Another powerful al-Qaeda linked group, the Nusra Front, did not join the unified brigades. The spokesman said the Nusra Front wanted groups to join under its banner.
The spokesman said unifying the groups and their supply lines would take months because of communication problems challenging all of Syria’s rebel forces.
Charles Lister, an analyst at IHS Jane’s Terrorism and Insurgency Center, called the merger “an extremely significant development,” according to Associated Press.
“The most militarily powerful Islamist rebel groups have effectively united their forces,” Lister wrote in an analysis.
The spokesman also said the Islamic Front wouldn’t have relations with the Western-backed Syrian National Coalition. That coalition has seen its influence erode as rebels move away from the Turkish-based group toward generous Gulf donors.

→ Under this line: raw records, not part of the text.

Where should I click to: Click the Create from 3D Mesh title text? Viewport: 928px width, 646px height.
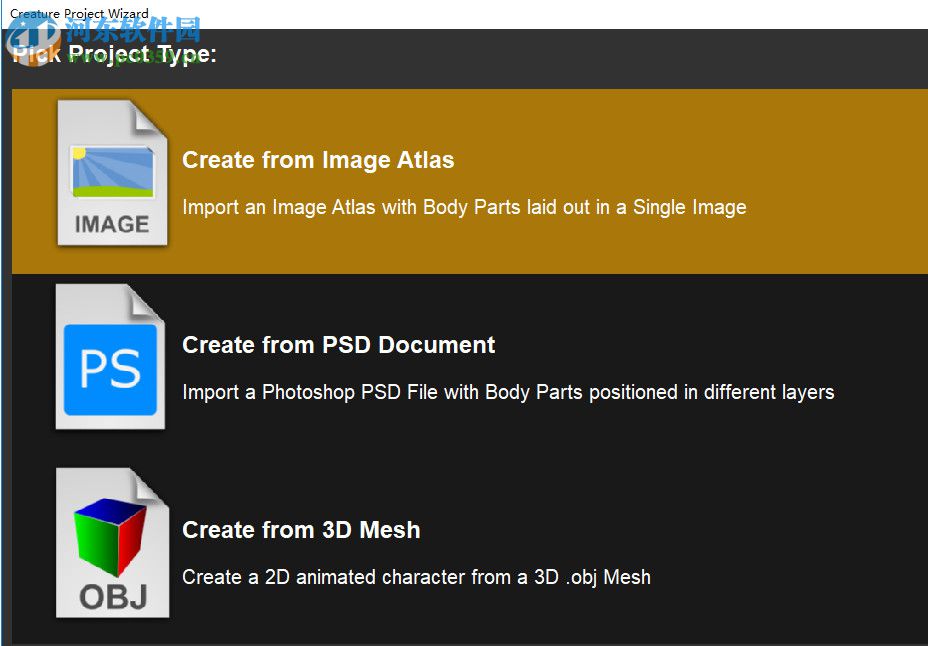point(301,530)
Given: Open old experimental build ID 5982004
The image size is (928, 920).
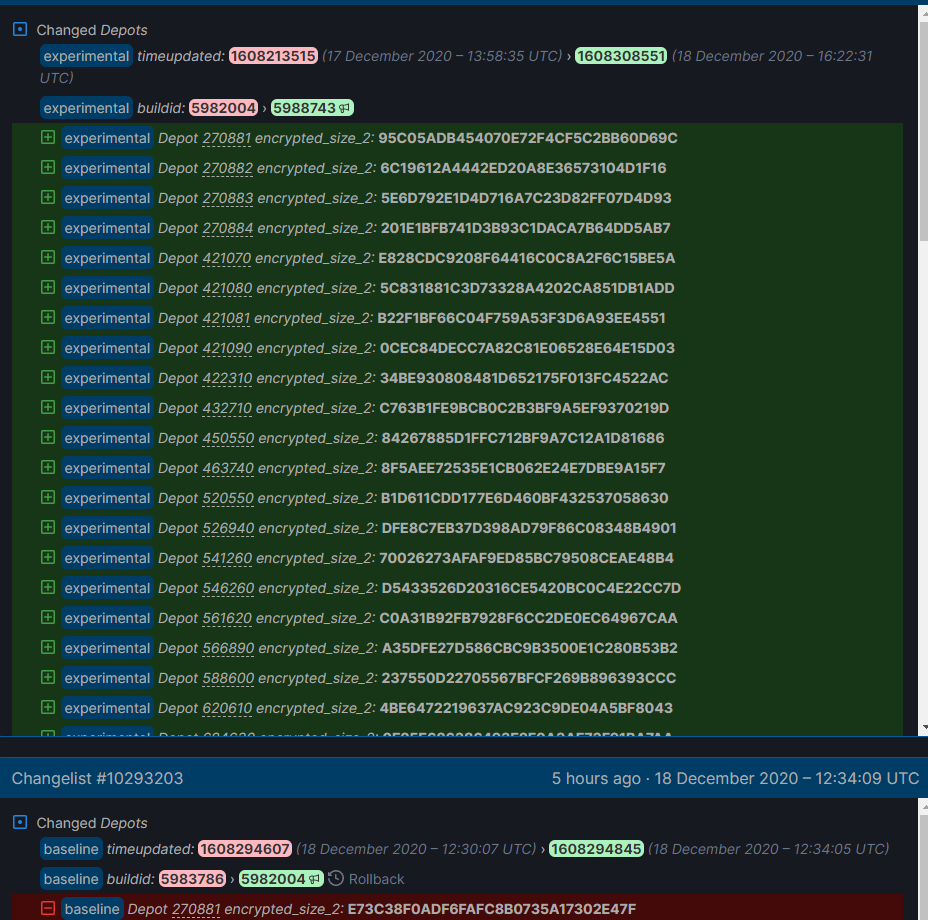Looking at the screenshot, I should coord(224,108).
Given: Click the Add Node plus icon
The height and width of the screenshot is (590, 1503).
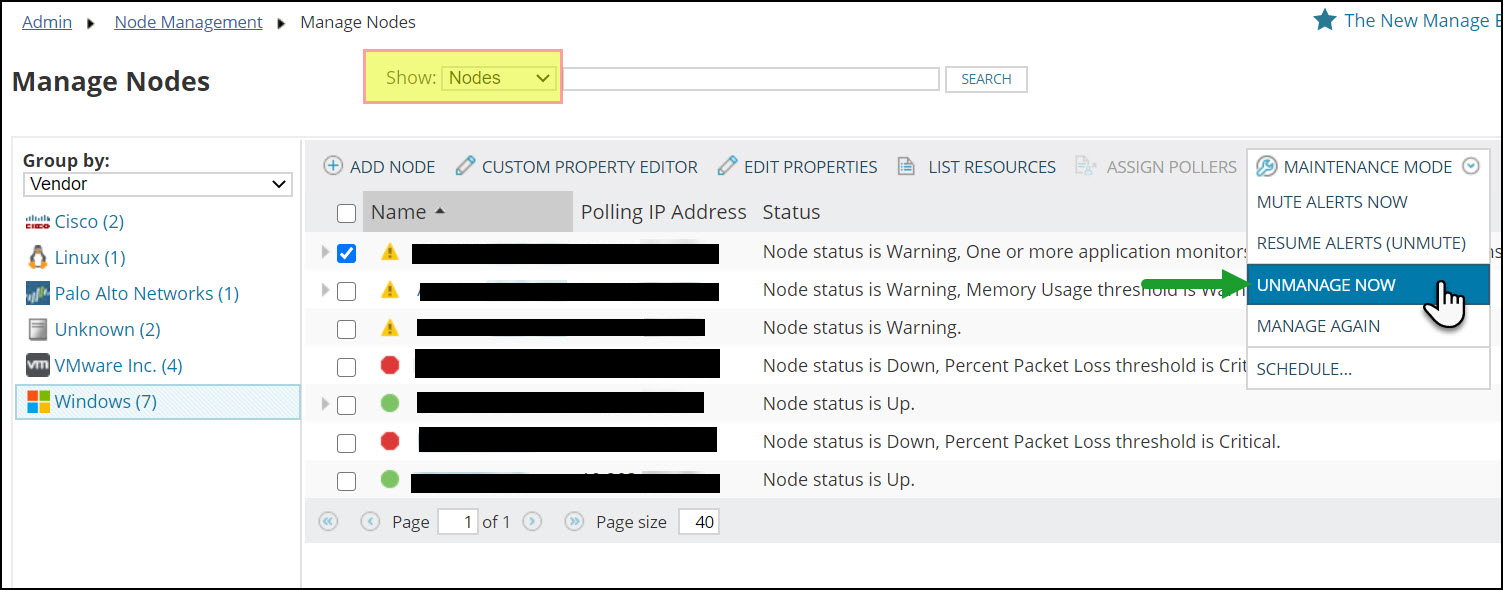Looking at the screenshot, I should coord(333,166).
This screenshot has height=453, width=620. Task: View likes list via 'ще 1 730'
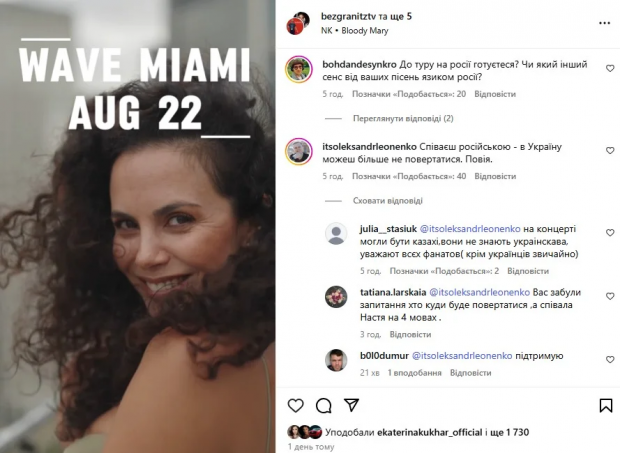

Meanwhile, fighting raged Friday in the mountainous Qalamoun area north of Damascus that stretches to the Lebanese border, activists reported. The area is crucial for rebels to maintain smuggling routes to opposition-held areas south of Damascus and to the central city of Homs, AP reported.
Since fighting there began last week, Assad’s forces seized the town of Qara. On Friday, rebels seized the nearby town of Deir Attiyeh, severing the key Damascus-Homs highway that runs through the town, said Rami Abdurrahman of the British-based Syrian Observatory for Human Rights. An activist identified as Amer with the Qalamoun Media Center also confirmed the capture.
Al-Qaeda rebels dominated the fighting, using waves of suicide car bombers, Abdurrahman told AP.
As well as daily violence, rebel areas are racked with insecurity and criminality that flourish with the lack of a centralized authority.